Northern Arizona University’s Ecological Restoration Institute is taking the lead on an effort to map forest treatments across the country. The first-of-its-kind undertaking is designed to make the work more effective and lessen the threat of wildfire in the West.
The project called ReSHAPE will compile information across forest types from higher-elevation ponderosa pine to grasslands and chaparral. It’ll also assemble treatment data that spans federal, state, municipal and tribal land.

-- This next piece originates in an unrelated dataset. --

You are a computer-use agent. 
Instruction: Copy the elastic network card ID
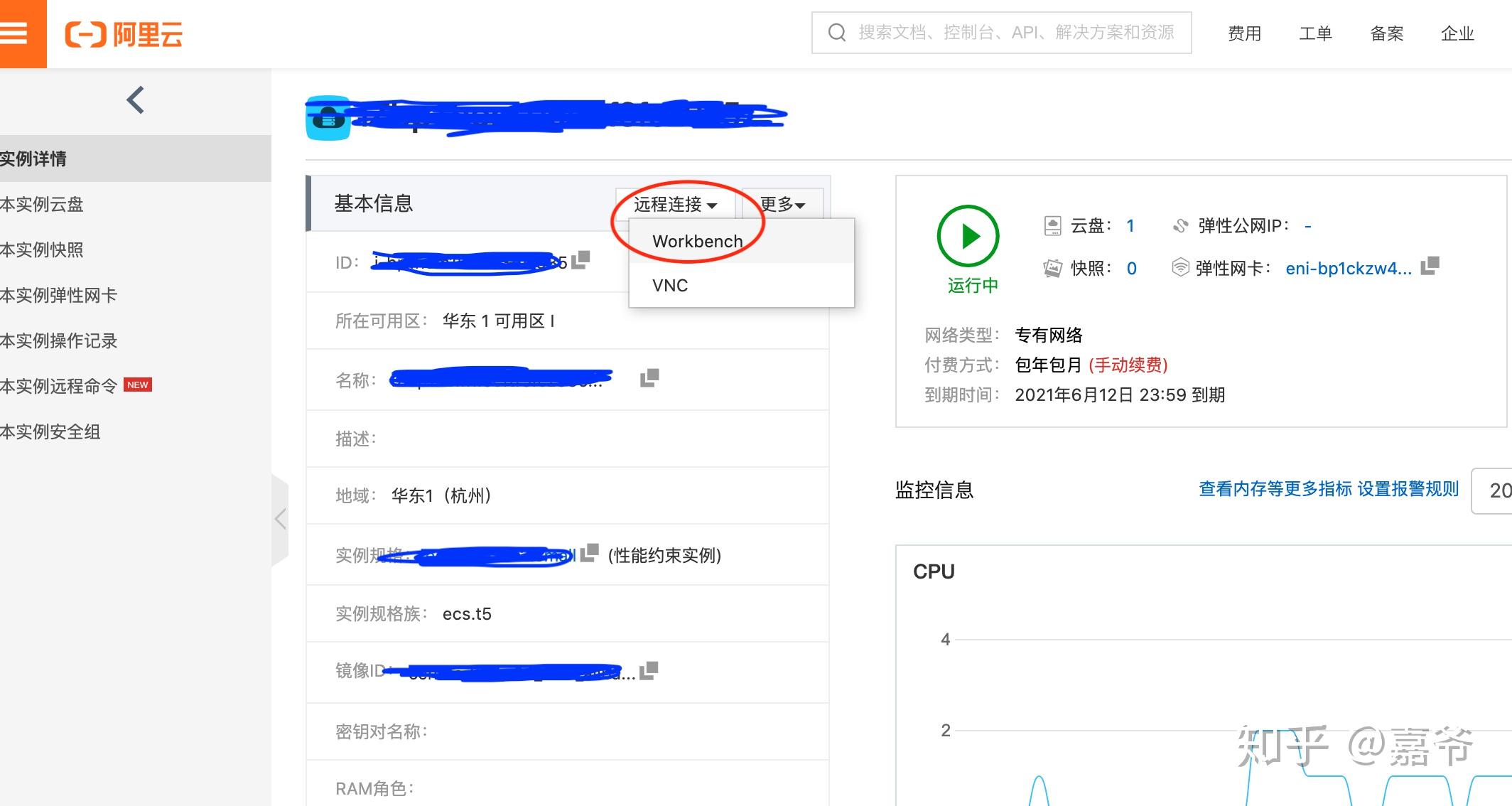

"Fire doesn’t care about an arbitrary land management boundary. It doesn’t care if it’s moving from state to federal and federal to state," says Andrew Sanchez-Meador, executive director of the Ecological Restoration Institute at NAU. "My hope is that we create something that’s useful, it integrates well with existing efforts, and that we can get some insights in terms of what types of treatments are effective.
Sanchez-Meador says the project arose from a lack of broad information about fuels treatments and their effectiveness, and mapping on this large a scale has never been attempted.
It brings together NAU’s restoration institute as well as those in New Mexico and Colorado, and last year received more than $16 million in federal infrastructure funding. Managers hope it’ll assist agencies as they thin western forests that are increasingly vulnerable to wildfire because of extreme drought and climate change.
The project is currently in the planning phase and is set to be rolled out next year.